Something I’ve been noticing since the new console releases (Wii U, Xbone, PS4) is that new games have been receiving tons of hype through web sites, advertising, and various consumer speculation. Now I don’t necessarily think hype is a bad thing. How else can you get people excited to try and buy your product? And we, as consumers of the gaming industry, we love to speculate what will be released with the new game. “Wouldn’t it be cool if the robot shot giant lasers out of BOTH hands?!? What if the main character can fly? Super powers? Frost breath?” I’m not going to act without sin, as I’m CONSTANTLY guilty of having these types of conversations with my friends. My personal favorite game is Darksiders (Praying to God Almighty that a third is released!) and I always wonder what could make the games better. The more I play it the more I realize it was a simple wish list for an already fantastic game.
However, recently playing some of the games released on the new gen systems for the first time, one of which was TitanFall, I felt a resounding sense of… meh. I wish I could think of a better word but really, “meh” sums up my feelings perfectly. TitanFall is a visually pleasing game: controls are tight, environments range from high tech urban feel to out in the grasslands where nothing but nature reigns supreme. The game really showcased what the new Xbone could do performance wise. The game play for me left something to be desired. Once I saw the reviews highlighting the ability to wall run, my thoughts immediately trailed to games like Prince of Persia (love it) or Brink (which didn’t do so hot) where they tried to implement that mechanic before. Brink did not find much success, but because it was being done on the Xbone people assumed it would be more refined and, thankfully, they were right.
TitanFall nailed the fast-paced combat feeling they promised to deliver. But as I played, I couldn’t help but feel like the combat being so fast paced took any kind of strategy or positioning out of the equation when fighting, which I did not expect from a game in partner published by EA which also brought us the Battlefield series. After a few rounds I did fairly well and the Titans were a ton of fun, admittedly a bit strong for my liking. The game felt fast paced but relatively dry in terms of earning my kills. I either got the drop on another player or blew them away with the Titan, and the same went for my deaths. The combat at the end of the day felt rather cut and dry instead of the levels of complexity hype surrounding the game seemed to portray. Other big releases seemed to suffer the same fate, some worse than others.
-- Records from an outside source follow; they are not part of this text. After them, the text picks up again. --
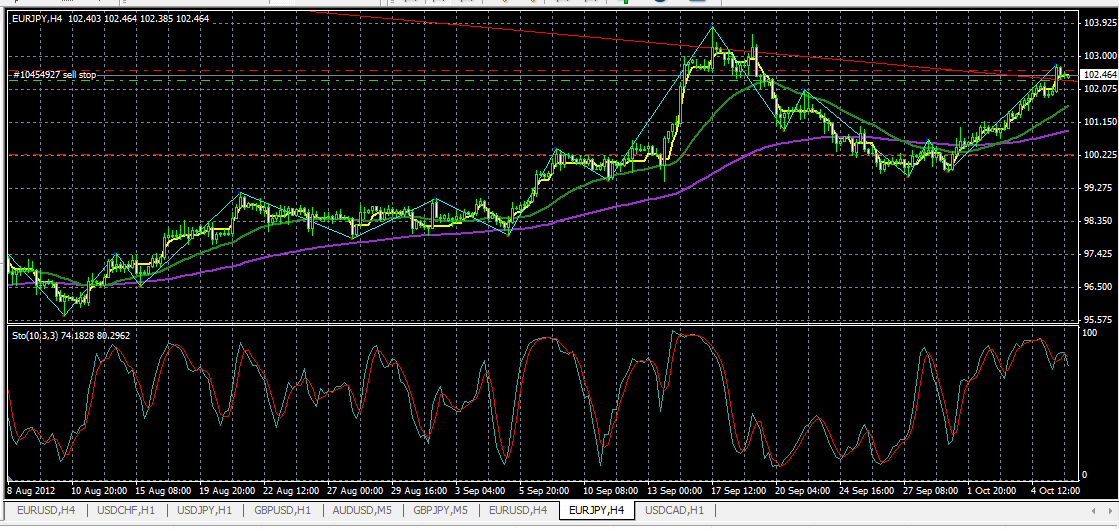The width and height of the screenshot is (1119, 529).
Task: Switch to the USDCAD,H1 chart tab
Action: (x=674, y=511)
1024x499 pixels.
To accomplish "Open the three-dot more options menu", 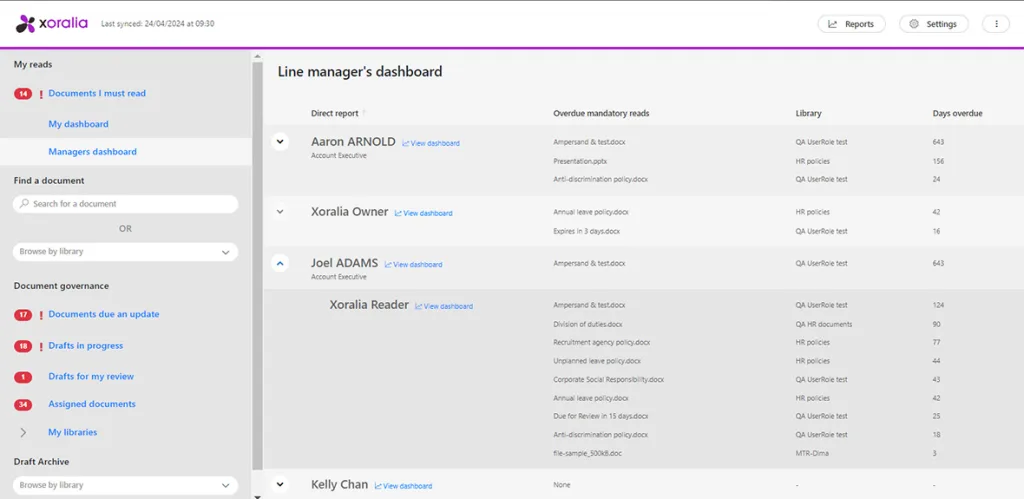I will pos(995,24).
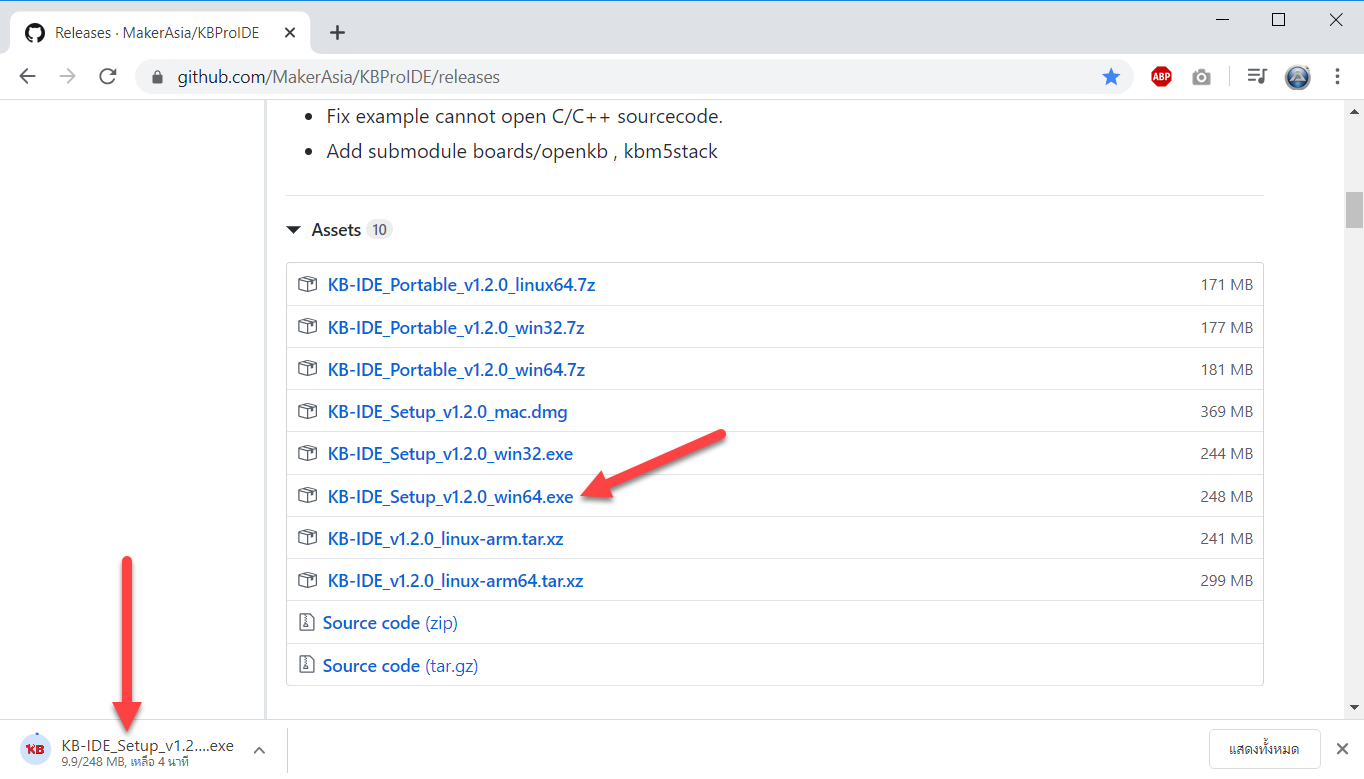The height and width of the screenshot is (779, 1364).
Task: Download KB-IDE_Setup_v1.2.0_mac.dmg
Action: [x=447, y=412]
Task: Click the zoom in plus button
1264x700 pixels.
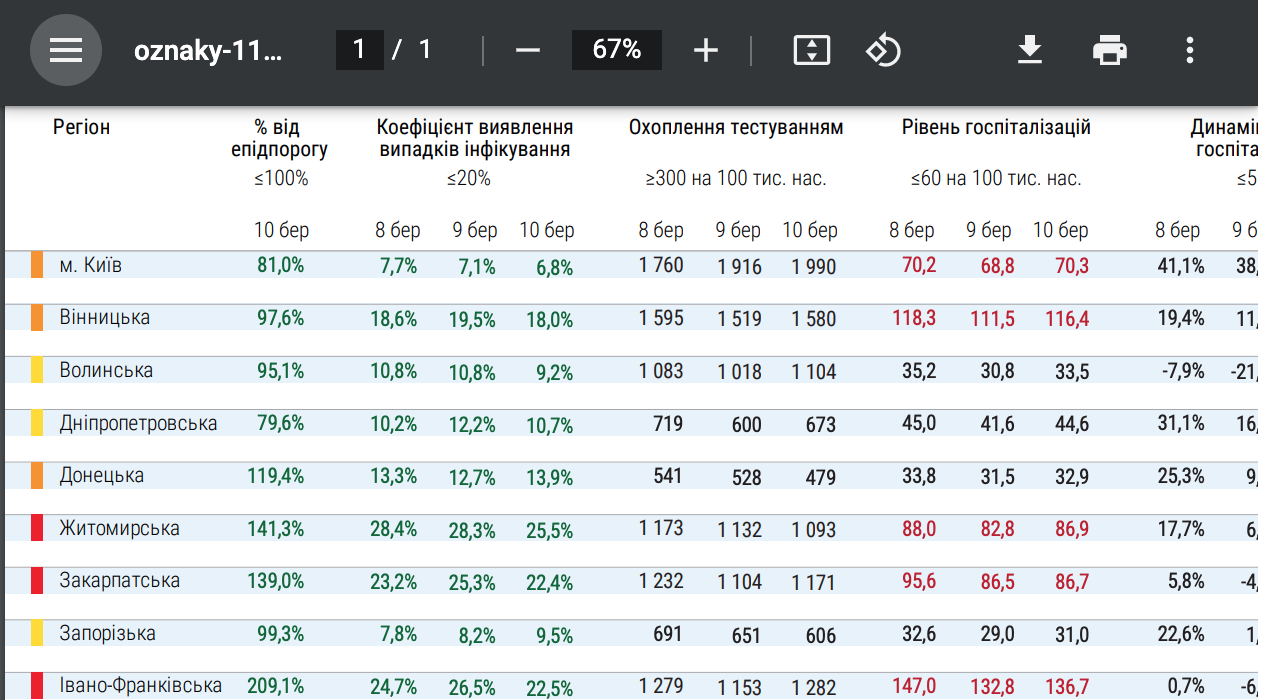Action: (x=706, y=50)
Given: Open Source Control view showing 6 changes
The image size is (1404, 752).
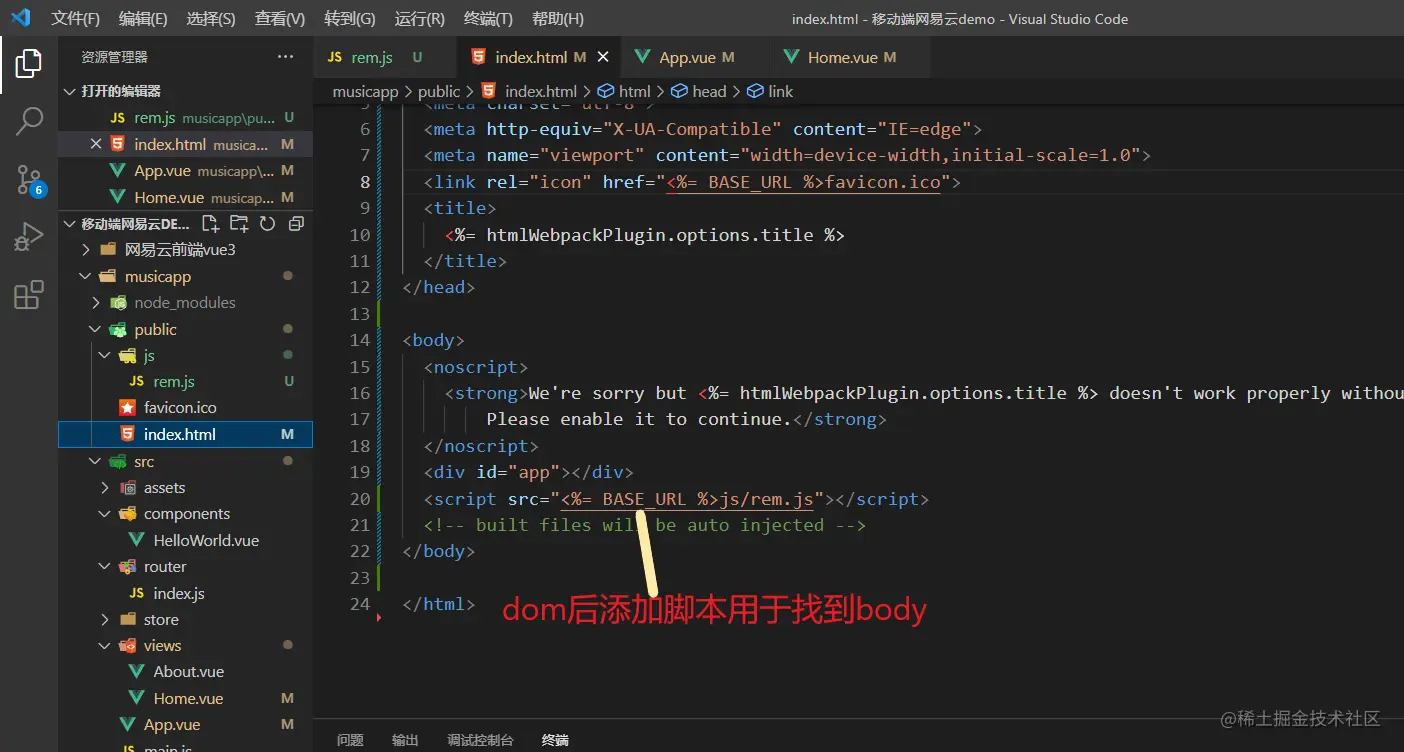Looking at the screenshot, I should pos(27,177).
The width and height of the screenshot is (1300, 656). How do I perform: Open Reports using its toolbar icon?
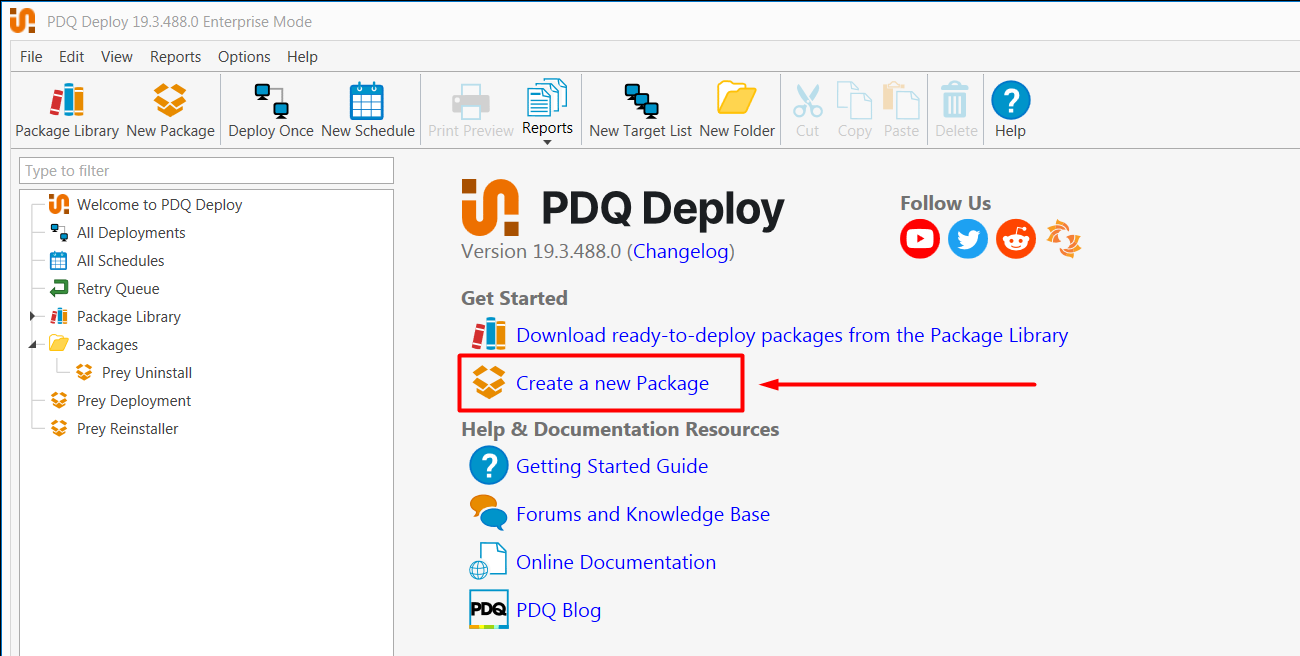(x=547, y=105)
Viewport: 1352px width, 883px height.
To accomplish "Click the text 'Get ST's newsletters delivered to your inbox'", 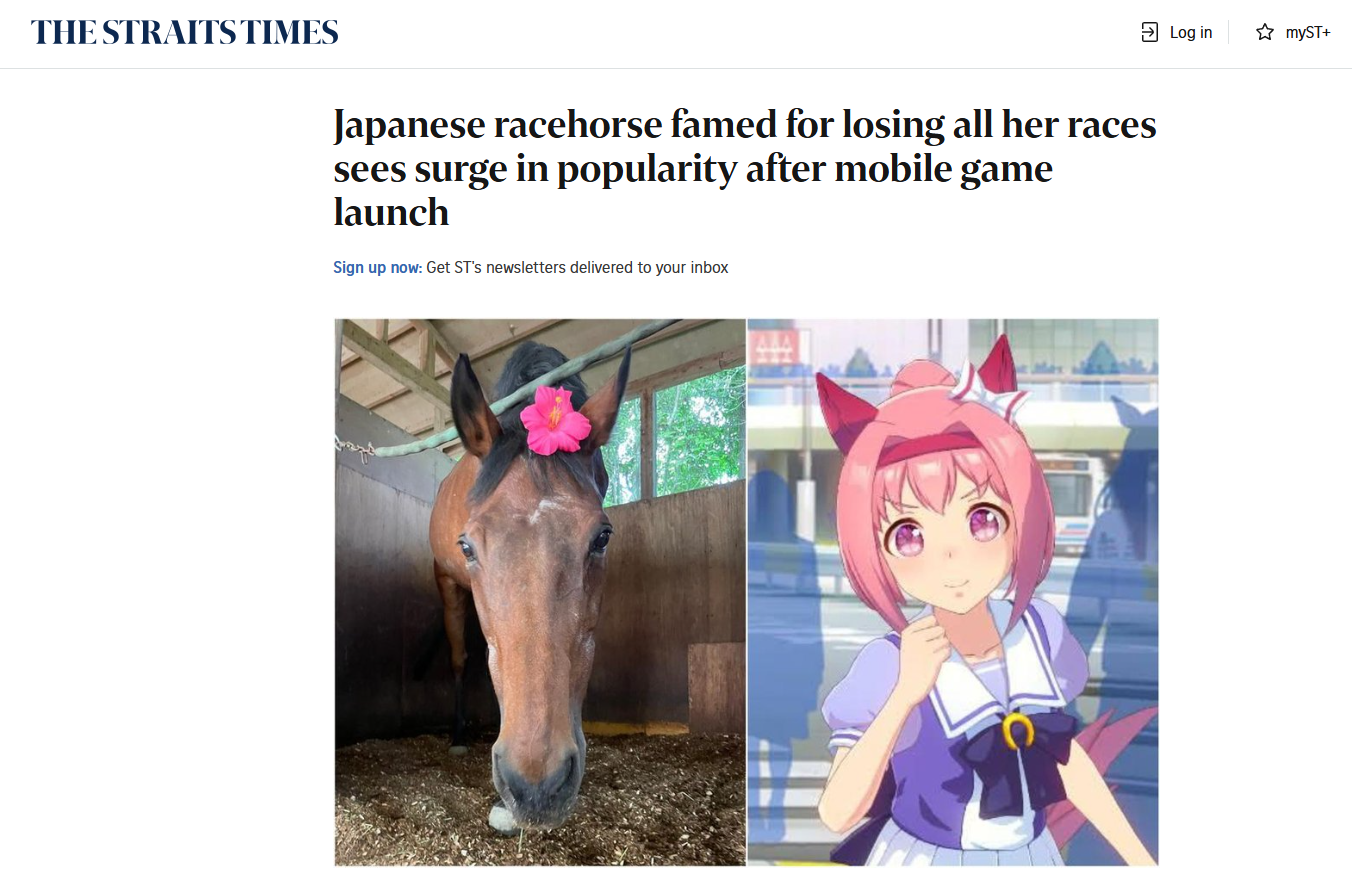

Destiny and Assassin’s Creed: Unity fell victim to the hype train as well. Some might argue both titles were thrown screaming from the train while moving at full speed. Destiny was and is still being put through the ringer by players and critics alike; no visible story line, broken game mechanics, exploitable raid and strikes, lack of a trade system, need of larger vault space, and other complains of the like. The game feels rushed, almost a cash-grab attempt unlike that of Bungie to perform. Some blame Activision for cutting content, others think Bungie is simply past their prime out of the Halo franchise. As for Assassin’s Creed: Unity, the reactions were a little more blunt and from some first-hand experience with the game, I can’t really blame them. Character model glitches, movement bugs, and other crazy moments in the game seemed to happen due to a lack of inspection before the game was shipped. At some point we have to wonder as consumers, what exactly are we buying?
I won’t sit here and bash the creative works of any of these companies. They’re an art form and as such, attract criticism from all angles. The game development process is insanely time consuming and difficult and something that I also have no experience in doing. Looking at timelines and behind-the-scenes videos of developers working on games is simply mind-boggling and I salute them for it.
However, what the underlying message we’re trying to get across is not to simply boycott all new games, but to certainly let the buyer beware. Opinions are like assholes, and they all stink. By all means play these games as they come out but just keep in mind that any media hype about the game may not be lived up to. Some of these titles are put on too high of a pedestal and simply cannot perform up to expectations.
With that being said, good luck and game on RagTag Nation! And remember, play for fun and you will never truly lose!